Cap sur les 13 régions

Frédéric Visnovsky et les équipes de médiation ont démarré l'année 2024 sur les chapeaux de roue. « La mission que l'on va conduire cette année, c'est d'aller dans les 13 régions françaises pour mobiliser les acteurs (CCI, Medef, BGE, CMA) mais surtout les entreprises pour leur apporter des solutions. Plus elles vont se saisir tôt des dispositifs, plus les chances de succès existent. C'est maintenant qu'il faut les saisir avant de se retrouver dos au mur. Le plus dur est de toucher les très petites entreprises ».

Les différents dispositifs d'accompagnement

La Banque de France propose tout un panel de dispositifs d'accompagnement pour les entreprises, toutes tailles et secteurs d'activité confondus. L'institution bancaire accompagne les entrepreneurs tout au long du cycle de vie de leur organisation. En Hauts-de-France, 726 dossiers correspondant TPME ont été pris en charge en 2023, dont 353 dans le Nord, 184 dans l’Oise, 113 dans le Pas-De-Calais, 53 dans la Somme et 23 dans l’Aine. On note une forte progression de l’activité en région soit 26.9% supplémentaires en 2023 par rapport au demandes traitées en 2022 (572 dossiers).

Parmi les dispositifs, on retrouve l’offre OPALE, opérationnelle depuis 2 ans. « C'est un diagnostic financier synthétique gratuit et en ligne ». La condition pour pouvoir en bénéficier : afficher un CA minimum de 750 000€ et présenter 2 exercices comptables. L'objectif : mesurer un certain nombre d'indicateurs, identifier ses points forts, ses points faibles, ses marges de progression et ainsi pouvoir se comparer aux concurrents.
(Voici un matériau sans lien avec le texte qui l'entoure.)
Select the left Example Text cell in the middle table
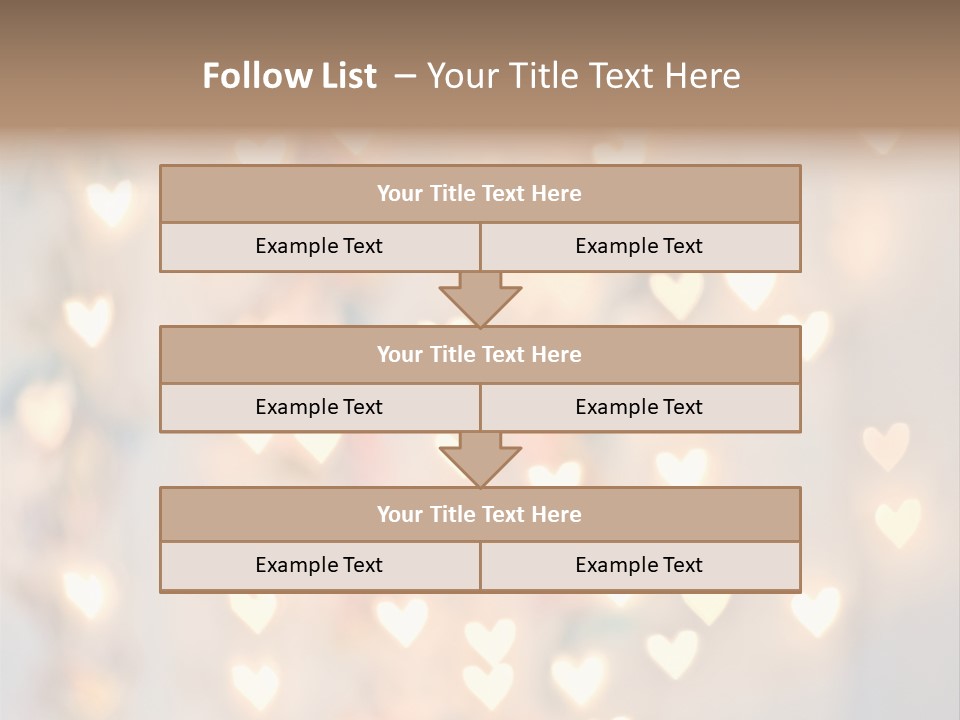The height and width of the screenshot is (720, 960). (x=319, y=407)
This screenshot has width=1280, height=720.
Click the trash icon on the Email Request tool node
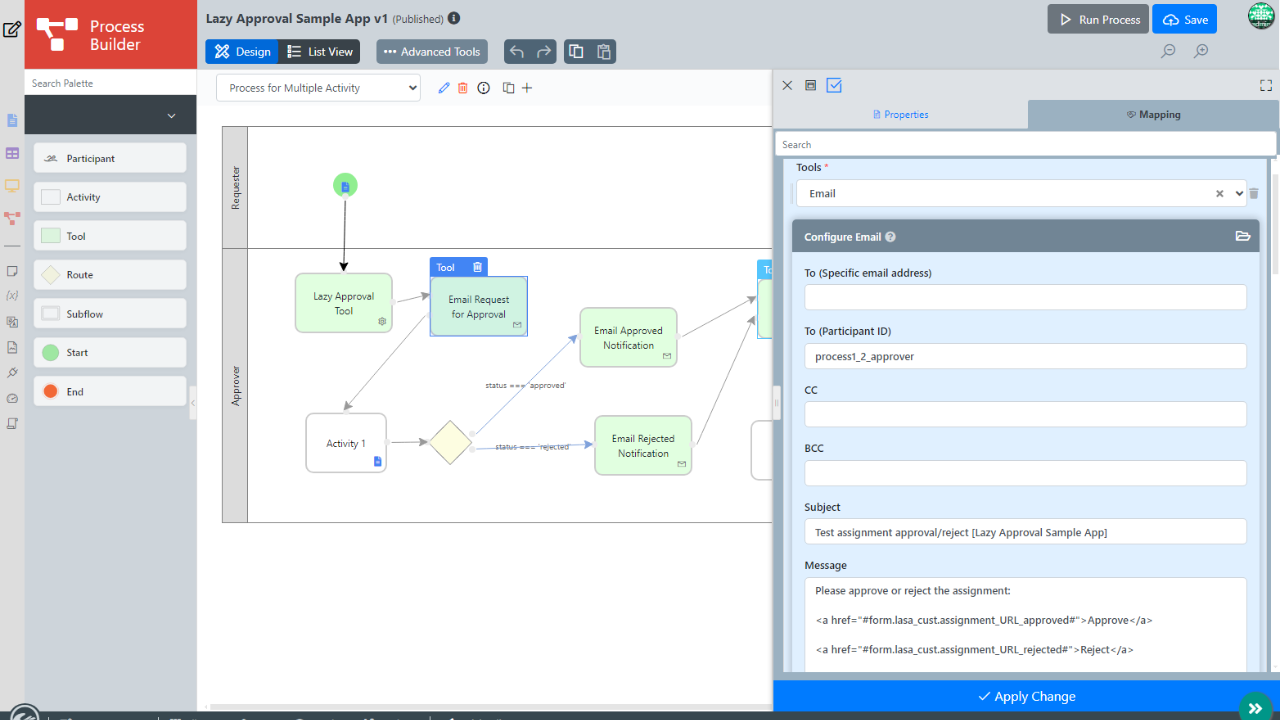point(477,267)
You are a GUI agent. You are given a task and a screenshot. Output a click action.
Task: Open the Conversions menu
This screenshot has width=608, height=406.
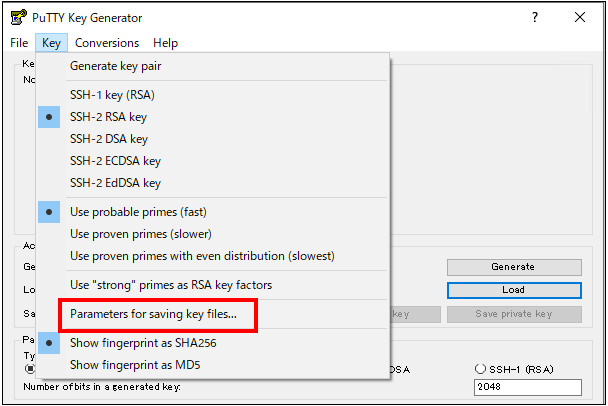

La Banque de France a également mis en place un dispositif à destination des start-up, testé depuis septembre 2017. Objectif ? Les orienter, être référent pour la cotation de ces sociétés, mais aussi développer un réseau de soutien dans les capitales French Tech : « Nous sommes présents à la French Tech de Lille. Nous tenons tous les mois des permanences afin d’accompagner les start-ups. Elles peuvent d'ailleurs prendre rendez-vous sur le site lafrenchtechlille.com ». 173 start-ups ont été suivies dans le cadre de la cotation qui leur est adaptée.

Enfin, la Mission EDUCFI (éducation économique budgétaire et financière). La Banque de France a été désignée par les pouvoirs publics opérateur national, responsable de la mise en œuvre de la stratégie. À ce titre, elle coordonne les actions des acteurs institutionnels, associatifs et professionnels. En région, ce sont 241 personnes des publics relais qui ont pu bénéficier d’actions EDUCFI.